Proving the existence of a subset, given the Lebesgue outer measure

Question

If c ∈ R, E is a bounded subset of ℝ such that outer Lebesgue measure m*(E) > 0 and 0 < c < m∗(E). How can I show that there exists a subset F of E such that m*(F) = c?

Answer 1

Let $E \subset \mathbb{R}$ be bounded with positive outer measure and let $f: \mathbb{R} \to [0,\infty]$ be defined by $f(x) = m^*((-\infty,x] \cap E)$. Let $x_n$ be a decreasing sequence of real numbers converging to $x$. Then $(-\infty,x] = \bigcap_{n=1}^\infty (-\infty, x_n]$. Using continuity from above, since $m*((-\infty, x_1]\cap E) < \infty$ given that $E$ is bounded, we obtain

\begin{align*}f(x) & = m^*((-\infty,x] \cap E\\ & = m^* \left( \bigcap_{n=1}^\infty (-\infty, x_n]\cap E\right) \\ & = \lim_{n\to \infty} m^*((-\infty, x_n]\cap E)\\ & = \lim_{n\to \infty} f(x_n). \end{align*}

This shows that $f$ is continuous on $\mathbb{R}$. Further, $\lim_{x \to \infty} f(x) = m(E)$ and $\lim_{x\to -\infty} f(x) = 0$. Now, let $0 < c < m^*(E)$. By the Intermediate Value Theorem, choose $x \in \mathbb{R}$ such that $f(x) = c$, that is, $m^*((-\infty,x] \cap E) = c$. Then $F = (-\infty,x] \cap E$ is the desired subset of $E$.

Answer 2

Since $E$ is bounded, it is contained in some interval $[-M, M]$. The desired result will follow if we can show that the function $f(x) = m^*([-M, x] \cap E)$ is continuous, because $f(-M) = m^*(\emptyset) = 0$ and $f(M) = m^*(E) > c$, and thus by the intermediate value theorem there must be some $x_0 \in [-M, M]$ such that $f(x_0) = c$. Then $F = [-M,x_0] \cap E$ has the required properties.
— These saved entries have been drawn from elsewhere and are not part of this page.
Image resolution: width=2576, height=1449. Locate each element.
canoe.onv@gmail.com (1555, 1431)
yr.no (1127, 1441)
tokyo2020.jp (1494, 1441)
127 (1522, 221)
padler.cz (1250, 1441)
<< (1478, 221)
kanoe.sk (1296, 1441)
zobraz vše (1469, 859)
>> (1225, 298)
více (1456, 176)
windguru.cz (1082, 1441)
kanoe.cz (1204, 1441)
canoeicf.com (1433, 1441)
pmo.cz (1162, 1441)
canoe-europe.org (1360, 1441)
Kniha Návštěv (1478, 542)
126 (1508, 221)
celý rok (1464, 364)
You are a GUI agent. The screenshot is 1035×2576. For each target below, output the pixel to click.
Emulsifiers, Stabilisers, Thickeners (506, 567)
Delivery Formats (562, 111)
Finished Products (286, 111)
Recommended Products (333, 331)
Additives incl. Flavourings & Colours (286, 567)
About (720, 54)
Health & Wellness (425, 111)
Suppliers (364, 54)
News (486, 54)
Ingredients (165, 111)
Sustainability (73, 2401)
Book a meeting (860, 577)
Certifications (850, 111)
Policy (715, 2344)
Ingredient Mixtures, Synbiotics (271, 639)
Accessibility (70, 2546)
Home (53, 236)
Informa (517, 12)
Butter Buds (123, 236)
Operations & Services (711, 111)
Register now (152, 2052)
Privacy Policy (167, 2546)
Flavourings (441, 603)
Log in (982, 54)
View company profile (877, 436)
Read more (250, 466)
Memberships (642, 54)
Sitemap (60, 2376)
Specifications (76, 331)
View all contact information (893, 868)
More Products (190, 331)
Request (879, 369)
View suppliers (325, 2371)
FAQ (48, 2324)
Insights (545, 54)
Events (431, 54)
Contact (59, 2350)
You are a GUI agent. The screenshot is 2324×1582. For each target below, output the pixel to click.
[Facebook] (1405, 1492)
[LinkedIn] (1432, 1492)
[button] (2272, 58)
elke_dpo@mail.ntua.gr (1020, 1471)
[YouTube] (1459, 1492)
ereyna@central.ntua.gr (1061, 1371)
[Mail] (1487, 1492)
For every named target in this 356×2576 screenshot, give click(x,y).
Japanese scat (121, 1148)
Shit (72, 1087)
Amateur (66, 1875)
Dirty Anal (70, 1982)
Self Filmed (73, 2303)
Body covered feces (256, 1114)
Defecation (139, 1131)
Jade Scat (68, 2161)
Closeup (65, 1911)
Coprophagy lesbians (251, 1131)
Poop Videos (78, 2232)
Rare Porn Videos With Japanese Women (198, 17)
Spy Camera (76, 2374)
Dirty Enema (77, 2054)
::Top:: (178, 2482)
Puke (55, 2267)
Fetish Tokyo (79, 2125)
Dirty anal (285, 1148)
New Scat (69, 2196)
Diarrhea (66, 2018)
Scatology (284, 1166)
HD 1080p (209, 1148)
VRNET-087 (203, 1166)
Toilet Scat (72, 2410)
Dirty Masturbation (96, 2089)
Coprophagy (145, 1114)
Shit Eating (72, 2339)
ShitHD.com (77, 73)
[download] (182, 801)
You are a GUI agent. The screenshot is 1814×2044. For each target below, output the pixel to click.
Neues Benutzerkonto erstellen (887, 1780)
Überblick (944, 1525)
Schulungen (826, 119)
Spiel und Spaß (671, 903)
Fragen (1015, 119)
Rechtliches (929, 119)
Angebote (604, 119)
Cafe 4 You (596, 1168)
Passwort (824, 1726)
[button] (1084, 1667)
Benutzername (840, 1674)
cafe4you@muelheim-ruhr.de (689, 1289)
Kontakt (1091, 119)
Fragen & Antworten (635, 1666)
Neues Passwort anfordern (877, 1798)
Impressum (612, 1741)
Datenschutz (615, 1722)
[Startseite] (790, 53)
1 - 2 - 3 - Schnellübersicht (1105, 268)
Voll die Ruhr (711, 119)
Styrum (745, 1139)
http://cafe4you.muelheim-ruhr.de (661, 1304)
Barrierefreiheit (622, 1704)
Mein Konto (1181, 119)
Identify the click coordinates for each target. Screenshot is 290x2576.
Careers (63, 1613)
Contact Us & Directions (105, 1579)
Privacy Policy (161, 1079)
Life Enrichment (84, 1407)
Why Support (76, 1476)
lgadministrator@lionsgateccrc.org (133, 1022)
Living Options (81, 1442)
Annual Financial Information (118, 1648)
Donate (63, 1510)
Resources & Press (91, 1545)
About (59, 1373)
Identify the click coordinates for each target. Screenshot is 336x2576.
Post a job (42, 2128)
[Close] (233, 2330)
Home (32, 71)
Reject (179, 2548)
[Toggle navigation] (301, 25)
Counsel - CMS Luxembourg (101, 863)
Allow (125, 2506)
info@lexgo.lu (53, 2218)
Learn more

Let $h > 0$. By subadditivity of $m^*$, we have $$\begin{aligned} f(x+h) &= m^*([-M, x+h] \cap E) \\ &\leq m^*([-M, x] \cap E) + m^*((x, x+h] \cap E) \\ &= f(x) + m^*((x, x+h] \cap E) \\ &\leq f(x) + m^*((x, x+h]) \\ &= f(x) + h \end{aligned}$$ and therefore $0 \leq f(x+h) - f(x) \leq h$.

Similarly, if $h < 0$, we have $$\begin{aligned} f(x) &= m^*((-M,x] \cap E) \\ &\leq m^*((-M,x+h] \cap E) + m^*((x+h,x] \cap E) \\ &= f(x+h) + m^*((x+h,x] \cap E) \\ &\leq f(x+h) + m^*((x+h,x]) \\ &= f(x+h) - h \\ \end{aligned}$$ and therefore $h \leq f(x+h) - f(x) \leq 0$.

Combining the above results we conclude that $\lim_{h \to 0}f(x+h) = f(x)$, hence $f$ is continuous as desired.